When choosing between insufficiently and overly powerful veterinary installations, it is necessary to give priority to the more productive one. There are several ways to optimize an overly powerful fan. The first optimization option is to install a throttle valve in front of the ventilation unit, which will slightly reduce the power, but at the same time the load on the fan will increase.
The second way is to turn on the ventilation unit at medium and low speeds. But this is only possible in the case of expensive models; cheap options have only 3 speeds, which are not enough to properly balance performance. The last way is to minimize maximum performance. This can be achieved by controlling the highest fan rotation speed - if provided by the manufacturer.
Attention! Since housing construction standards do not provide for the use of vertical options for natural exhaust as the basis for forced ventilation, it is prohibited to install air ducts on them. But, if it is impossible to separate the air discharge and intake pipes to opposite parts of the basement, you need to separate the exhaust and supply ducts vertically by 3 m or more.
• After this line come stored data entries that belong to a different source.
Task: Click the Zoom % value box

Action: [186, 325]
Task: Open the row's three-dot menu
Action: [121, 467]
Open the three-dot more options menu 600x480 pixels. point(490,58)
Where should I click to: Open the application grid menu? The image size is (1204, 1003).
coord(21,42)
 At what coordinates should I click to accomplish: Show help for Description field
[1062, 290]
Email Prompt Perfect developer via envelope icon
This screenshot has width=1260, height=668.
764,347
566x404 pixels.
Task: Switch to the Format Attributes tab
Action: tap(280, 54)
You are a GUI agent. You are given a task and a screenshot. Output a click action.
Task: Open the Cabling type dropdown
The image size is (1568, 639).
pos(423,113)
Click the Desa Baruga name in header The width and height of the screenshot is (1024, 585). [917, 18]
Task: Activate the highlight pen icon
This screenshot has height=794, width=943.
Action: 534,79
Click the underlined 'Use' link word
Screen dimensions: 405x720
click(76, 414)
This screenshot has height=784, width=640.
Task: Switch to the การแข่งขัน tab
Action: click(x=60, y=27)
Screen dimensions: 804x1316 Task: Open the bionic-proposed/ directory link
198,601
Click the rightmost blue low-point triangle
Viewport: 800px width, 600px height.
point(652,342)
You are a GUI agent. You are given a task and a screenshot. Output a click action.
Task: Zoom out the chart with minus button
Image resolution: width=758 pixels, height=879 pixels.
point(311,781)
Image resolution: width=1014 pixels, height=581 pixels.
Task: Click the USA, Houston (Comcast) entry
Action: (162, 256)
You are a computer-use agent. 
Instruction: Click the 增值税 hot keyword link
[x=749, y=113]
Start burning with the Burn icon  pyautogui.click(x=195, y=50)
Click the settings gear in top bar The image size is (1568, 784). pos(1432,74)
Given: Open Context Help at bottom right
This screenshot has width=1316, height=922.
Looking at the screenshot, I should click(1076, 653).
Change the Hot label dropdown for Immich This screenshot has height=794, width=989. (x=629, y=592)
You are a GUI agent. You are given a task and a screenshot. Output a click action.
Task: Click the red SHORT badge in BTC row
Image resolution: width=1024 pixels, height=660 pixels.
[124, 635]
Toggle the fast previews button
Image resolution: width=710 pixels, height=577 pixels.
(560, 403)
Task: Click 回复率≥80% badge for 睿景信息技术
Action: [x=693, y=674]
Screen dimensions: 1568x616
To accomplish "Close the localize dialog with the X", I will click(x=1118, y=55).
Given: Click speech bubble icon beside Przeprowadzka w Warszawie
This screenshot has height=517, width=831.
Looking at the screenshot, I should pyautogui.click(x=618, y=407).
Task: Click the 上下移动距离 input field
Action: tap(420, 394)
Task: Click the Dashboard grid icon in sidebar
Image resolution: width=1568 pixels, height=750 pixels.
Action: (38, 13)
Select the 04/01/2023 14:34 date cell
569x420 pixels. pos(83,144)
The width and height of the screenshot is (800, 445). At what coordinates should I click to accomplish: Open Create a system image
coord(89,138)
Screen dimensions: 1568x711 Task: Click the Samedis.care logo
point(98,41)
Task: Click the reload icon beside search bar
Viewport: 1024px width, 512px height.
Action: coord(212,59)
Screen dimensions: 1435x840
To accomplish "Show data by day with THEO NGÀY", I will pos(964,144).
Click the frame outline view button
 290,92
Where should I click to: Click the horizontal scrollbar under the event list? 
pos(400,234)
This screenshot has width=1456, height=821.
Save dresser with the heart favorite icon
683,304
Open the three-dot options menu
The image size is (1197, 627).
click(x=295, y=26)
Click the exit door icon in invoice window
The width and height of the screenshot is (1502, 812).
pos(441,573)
Insulation and vapor barrier of the ceiling
When the floors in a house are made of wood or concrete, there are difficulties in insulating the gap between the basement and the living space. If there is no insulation, then condensation may appear due to heat coming from the house. It is impossible to make a dense screed on the floor, since wooden floors, and sometimes concrete ones, may not withstand the weight of the cement mortar. But when there is a concrete slab between the house and the basement, heavier options are selected. You can insulate the surface between the cellar and the house with the following materials:
- Expanded polystyrene. Mats and slabs for laying heated floors are produced from this material. The best density for wooden floors is 35 kg*m3; for concrete it is possible to choose another one. The main qualities of this option are ease of placement, moisture resistance, vapor tightness and high-quality thermal insulation.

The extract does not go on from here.